The island of Maui holds many treasures, but none are quite as majestic as the looming dormant volcano that is Haleakalā. Towering over 10,000 feet above sea level, the Haleakalā Crater is visible from practically every section of the island, a true manifestation of its Hawaiian translation: “house of the sun.” The legend goes that the demigod Māui lassoed the sun from here in order to make the day last longer.

Today, visitors can drive to the top of the summit where Māui stood to access one of the best views on Earth, but it doesn’t end there. Haleakalā National Park contains more than 30,000 acres, nearly 25,000 of which are designated wilderness areas. Here's everything you need to know to plan your trip.

Things to Do

From experiencing an unforgettable sunrise to exploring the unique landscape, Haleakalā National Park offers countless adventures for every type of traveler.

Watch the Sunrise or Sunset

Haleakalā has long been touted as one of the best spots on Earth to watch the sunrise. Mark Twain himself (who wrote about Hawaii early in his career), described it as “the most sublime spectacle I have ever witnessed.”

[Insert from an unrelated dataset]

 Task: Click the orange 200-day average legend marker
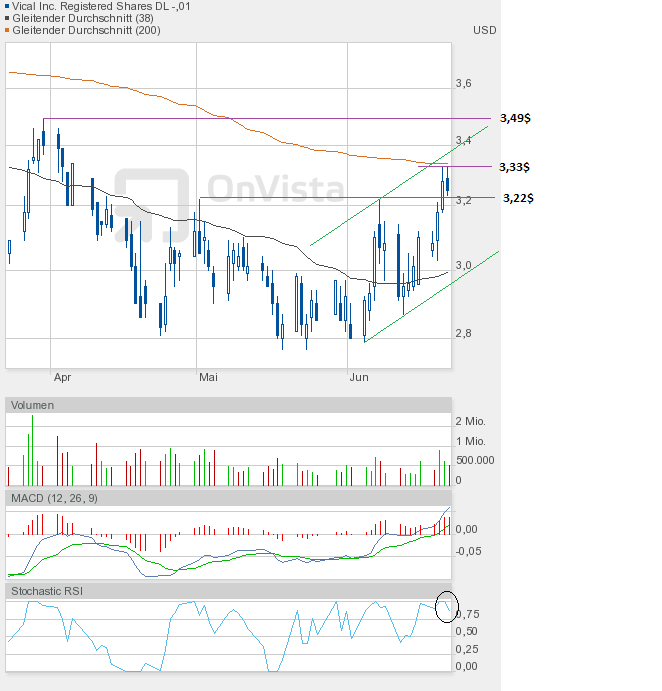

Keep in mind that the National Parks Service now requires reservations ahead of time to view the sunrise at Haleakalā National Park; these can be made online up to 60 days in advance (permits are released every day at 7 a.m. HST) and are only valid for the specific day reserved. Depending on the time of year, sunrise happens anytime from 5:30 a.m. to 7 a.m. Drive time from the tourist hot spots of Lahaina and Wailea can reach upwards of two hours, so that means setting your alarm clock pretty early for the full experience.  

If you can’t bring yourself to wake up in time to catch the sunrise, watching sunset from Haleakalā is a close second. However, the elevated landscape tends to attract more clouds as the evening wears on, so there’s a higher chance that your view will be blocked during sunset hours. Even so, visiting for sunset comes with additional perks in the form of stargazing. Sunset takes place sometime between 5:45 p.m. and 7:15 p.m.


The summit at Haleakalā National Park completely transforms after the sun goes down. High elevation and a lack of light pollution makes for truly pristine stargazing on clear nights—there’s a reason why the University of Hawaii and the United States Air Force chose this location for the state’s first astronomical research observatory. Bring some snacks (or hot chocolate!) and a blanket or beach chair to lie on. While the national park doesn’t have a public stargazing program as of right now, there are several private companies that offer guided telescope tours of the night sky.


Seeing as a vast majority of Haleakalā consists of natural wilderness, it comes as no surprise that the park is home to more endangered species of plants and animals than any other national park. Keep an eye out for the nene goose, the state bird, or the rare honeycreeper. A songbird only found in Hawaii, there are fewer than 500 individuals left.


Take some time to give back to the stunning island of Maui with volunteer work inside Haleakalā. Visit the Friends of Haleakala National Park website to learn about volunteer opportunities, including working in the park’s plant nursery or donating to the Adopt-a-Nene Program. Through one of Hawaii’s most respected nonprofits, the Pacific Whale Foundation, volunteers can work with a Certified Naturalist and Haleakalā Park staff to remove invasive plant species and help with other ecosystem preservation projects. Those who sign up will be given free admission to the park and free transportation to the summit.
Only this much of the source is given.